Friday, March 1, 2013

Deleuze (Contemporary Thinker) – Desire (Key Concept) – Darren Aronofsky (Filmmaker)


By Ma. Alaine Pernecita Allanigue


When you log in to your facebook accounts, most of the time, you are concerned with the way you look on your profile picture. In short, what you want others would like to see on you or on what you like others to think when they click on your account. Mostly it is based on your face, the face in which mostly people would draw in their attention and create an idea on how you look. The face can create several meanings and Gilles Deleuze has his own meaning for the face.


Photo Source: http://www.picturenose.com/wp-content/uploads/Requiem.jpg

Gilles Delueze’s The affection-image Face and Close-up suggests that a face is not necessarily a face reflecting the different organs such as eyes, nose, mouth, etc. It is the body of expression which reflects the over-all underlying meaning of an image. A face constructs the soul of the scene.

According to Deleuze:
“The face is this organ-carrying plate of nerves which has sacrificed most of its global mobility and which gathers or expresses in a free way all kinds of tiny local movements which the rest of the body usually keeps hidden.”
… There is no close-up of the face, the face is in itself close-up, the close-up is by itself face and both are affect, affection-image.”

Through the use of a face, a person may know the feeling, desire, or even what the character is thinking, it may also have a follow up of another image in order to establish what is the desire. Just like in Eisenstein’s Battleship Potemkin, a series of images were lined up to create a thought.

Photo Source: http://www.jonathanrosenbaum.com/wp-content/uploads/2011/12/requiem_for_a_dream.jpg

Darren Aronofsky’s film “Requiem for a Dream” has a high practice of close ups showing the state of mind of each character. There were shots where the screen is divided showing each perspective of each character.
The change of state of mind from sanity to insanity can be distinguished through the close ups. Fear and joy is shown though close-ups. Moreover, just like in Andy Warhol’s film of cutting the frame which gives the viewers the idea of what is happening outside the frame is also used in the film.
Several cutting close up shots are shown to establish the scenes.

Gilles Deleuze’s affection-image concept relates to the close-up image. A face has its own identity or even an object in close-up has its own face. ‘a single close-up can simultaneously join several faces, or parts of different faces.’ These close-ups joined to other close-ups can form several thoughts and meanings. The sense of space can be forgotten and a sense of a whole entity can be perceived. Facial expressions can be interpreted by the way it is emphasized. ‘As long as there are faces, they turn like planets around a fixed star and, in turning, they are constantly turning away. A very small change of direction of the face varies the relationship of its hard and tender parts, and so modifies the affect.’
The close-ups used in the film are abundant and these faces of the characters are remarkable and distinctive. The transition or change of such character is portrayed by the close-ups. The changes in physical appearance and even behavior are reflected by their faces. The noticeable sound-making cranks of the Sara Goldfarb teeth indicate her change in physical and mental state. Harry Goldfarb, Tyrone Love and Marion Silver’s faces shows their disorientation due to drug dependency.

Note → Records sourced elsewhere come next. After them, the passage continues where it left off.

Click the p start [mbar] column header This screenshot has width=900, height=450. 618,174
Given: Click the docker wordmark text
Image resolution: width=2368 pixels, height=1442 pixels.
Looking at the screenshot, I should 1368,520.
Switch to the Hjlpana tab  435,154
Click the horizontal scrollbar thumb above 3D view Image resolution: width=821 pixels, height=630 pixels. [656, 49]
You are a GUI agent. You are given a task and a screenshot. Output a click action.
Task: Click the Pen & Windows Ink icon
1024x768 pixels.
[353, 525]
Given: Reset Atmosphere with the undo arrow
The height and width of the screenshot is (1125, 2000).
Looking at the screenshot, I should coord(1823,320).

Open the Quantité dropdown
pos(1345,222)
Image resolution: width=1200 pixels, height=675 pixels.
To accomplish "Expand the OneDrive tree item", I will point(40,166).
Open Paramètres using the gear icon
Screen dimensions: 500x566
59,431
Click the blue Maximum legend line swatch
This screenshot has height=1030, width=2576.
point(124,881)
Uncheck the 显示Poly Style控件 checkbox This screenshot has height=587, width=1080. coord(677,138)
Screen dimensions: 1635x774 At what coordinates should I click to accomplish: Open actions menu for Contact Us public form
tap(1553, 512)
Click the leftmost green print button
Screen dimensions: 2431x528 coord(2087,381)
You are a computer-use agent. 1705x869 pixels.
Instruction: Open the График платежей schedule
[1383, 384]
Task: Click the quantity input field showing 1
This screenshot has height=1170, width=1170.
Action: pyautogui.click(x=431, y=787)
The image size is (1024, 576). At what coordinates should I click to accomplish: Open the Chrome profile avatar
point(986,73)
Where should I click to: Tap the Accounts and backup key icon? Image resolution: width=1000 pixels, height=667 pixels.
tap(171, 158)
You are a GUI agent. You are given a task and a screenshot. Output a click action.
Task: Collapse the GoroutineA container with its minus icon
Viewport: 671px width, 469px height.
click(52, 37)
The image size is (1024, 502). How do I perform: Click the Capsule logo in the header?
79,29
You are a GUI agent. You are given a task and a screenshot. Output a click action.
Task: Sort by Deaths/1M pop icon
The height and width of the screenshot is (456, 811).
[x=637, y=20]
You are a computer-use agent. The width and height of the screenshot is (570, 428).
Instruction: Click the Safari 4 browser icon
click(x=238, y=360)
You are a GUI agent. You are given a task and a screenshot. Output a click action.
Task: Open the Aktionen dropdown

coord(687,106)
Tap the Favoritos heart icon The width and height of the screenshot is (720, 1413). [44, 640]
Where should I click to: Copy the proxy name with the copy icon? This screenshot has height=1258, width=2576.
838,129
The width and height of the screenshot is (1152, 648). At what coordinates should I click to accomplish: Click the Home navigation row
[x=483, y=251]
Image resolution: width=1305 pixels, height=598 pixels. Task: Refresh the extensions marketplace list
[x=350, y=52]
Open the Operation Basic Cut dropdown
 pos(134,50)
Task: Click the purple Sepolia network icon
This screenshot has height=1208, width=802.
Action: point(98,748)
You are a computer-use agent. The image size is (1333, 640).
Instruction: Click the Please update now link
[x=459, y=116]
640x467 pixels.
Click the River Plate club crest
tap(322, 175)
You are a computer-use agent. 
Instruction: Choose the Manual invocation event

            According to Deleuze:
“There are two sorts of questions which we can put to a face, depending on the circumstances:
What are you thinking about? Or, What is bothering you, what is the matter, what do you sense or feel?
Sometimes the face thinks about something, is fixed on to an object, and this is the sense of admiration or astonishment that the English word wonder has preserved.”

Through the face, a question of desire arises too. In “Requiem for a dream”, what drives them to do such acts? What destroyed their lives?


Desire has been an ingrained seed to people here on earth. Each of us has his/her own desire and this also has kept the world turning. Sometimes, desires can lead to good results but not all the time. Desires can also fall on to the desire of the flesh, desire of the mind, desire of the heart and many more. And these desires can push the limits and put consequence awareness behind the line. In most narrative films, ‘desire’ is the key motivating influence.

On the other hand, in Gilles Deleuze’s book Anti-Oedipus analyzing the relationship of desire to reality and to capitalist society. Desire is derived from lack of something. According to Deleuze and Guattari, the object is one of fantasy because it is produced by desire, desire is not produced by it: “Desire is not bolstered by needs, but rather the contrary; needs are derived from desire: they are counter products within the real that desire produces”.
In Aronofsy’s “Requiem for a dream”, it has the element of ‘desire’ specifically the ‘drug’. This has shown how drug has destroyed each character’s life and has put their alignment to the factory of social machines into a desiring-machine with broken fragments of dreams.